Monday, August 9, 2010

That Was The Week That Was – 1st Week August

  •  piggy bank‘I don’t know how anyone can not be gloomy in this outlook,’ said Dave Rovelli, managing director of equity trading at Canaccord Adams in last week’s WSJ about the week ending. ‘It’s horrible- everywhere you look the economic news is borderline horrible We’re two years into this recession, and we’re not getting any better – we can’t even add jobs.’
  • The week started with strength. Bang! Pow! Zoom! Monday it was like Batman & Robin crushing the naysayers as the Dow started strong and never wavered ending the day up 208 points. It was good to see, especially after a week where there was much anticipation but little delivery. Gold was off slightly.
  • 2 Canadian gold mining companies merged in a deal that could produce almost 4 million ounces of gold a year. Gold is off its highs but up 25% from one year ago. Kinross of Toronto agreed to acquire Red Back Mining of Vancouver in an all stock deal.
  • Tuesday stocks opened lower on lackluster data. Seems people are not investing but saving what they got. I think that’s the same blue’s song I’ve heard before. The Dow closed down 38 points. Factory orders fell in June, which surprised traders. The markets are in a holding pattern waiting for the important Friday’s jobs report.
  • J. M. Smuckers is more than jelly & jam – the company plans on increasing prices of its coffee line- 9% which include Millstone, Dunkin Donut and Folgers.
  • MasterCard & Visa are down 20% since Congress rewrote the rules on debit cards. That’s all I am going to say…hint…
  • Toyota raises outlook. 
  • Wednesday a lackluster day with the Dow closing up 44 points and ending +2.5% for the year.
  • The dollar with wingsuber-rich are not bashful in spending your money. Both Warren Buffett and David Rubenstein believe ‘everyone’ should pay some Federal income tax. Currently about 50% of Americans do not pay any Federal income tax, according to Bloomberg Businessweek. (Wouldn’t you love to know what these same folk thought when they didn’t have 2 nickels to rub together? Money makes people think differently then you and I.)
  • According to research firm iMoneyNet the percentage of foreign bank obligations in prime money-market funds rose to 11.5% in July 2010 from 7.9% in July 2008. The percentage of foreign issuers in the U.S. commercial paper market rose from about 21% in 2007 to about 40% this April. This happening along with the continuing concerns about the solvency of European banks.
  • Mutual funds showed a net gain for last week, according to iMoneyNet, with $3.34 billion invested mainly in hybrid and bond funds. Assets at money markets have also grown as investors seek higher returns. Stock funds, according to the same source, are still experiencing net outflows.
  • Thursday Dow off 5 points as jobless woes jitters markets. Post Office declares $3.5 billion loss and plans on additional postage increase. I remember 3 cent first class mail.
  • A Friday bad jobs report may not trip the markets even though bad news becomes evident to investors. It’s another sign of market irrationality according to Nick Godts at MarketWatch.com.
  • Social security losing assets faster than expected. The recession has accelerated the loss of new money and it’s estimated that by 2037 the bank will be exhausted.
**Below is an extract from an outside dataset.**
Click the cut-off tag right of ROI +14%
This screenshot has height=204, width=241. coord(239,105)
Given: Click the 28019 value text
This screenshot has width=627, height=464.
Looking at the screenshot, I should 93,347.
  • Anticipating a better jobs report the Fast Money and Morning crowd at CNBC were positively giddy about a strong opening Friday. I sat and watched all the futures rise like sprinters into their blocks before the gun sounded. When the bad news hit it was like someone ripped open the bottom of a lifeboat as futures crashed. The jobs report showed no decrease in the private sector as the government laid off its census workers and unemployment held at 9.6%. The Dow fell 165 points until a late rally brought it 22 points close to even.  Over a trillion dollars, according to CNBC, sets in corporate coffers and will not be invested or divested until the government leads with confidence. The Dow still finished up for the week 1.8%.
  • According to Sunday’s WSJ the bond market has remained a picture of bearishness. The 10-year is at its lowest since April, 2009. According to Jonathan R. Laing in Sunday’s Barrons it is time for the Fed to ramp up the printing presses. It’s called quantitative easing. The idea is to buy long-term government bonds and corporate debt. According to experts this was a far more effective tool in ending the ‘Great’ Recession. We may see the Fed implement this as early as this September.
  • Finally, 1 bank was shuttered Friday bring the ytd total 109. In the decade of the 1930s 9,000 banks closed and this was with no depositor FDIC.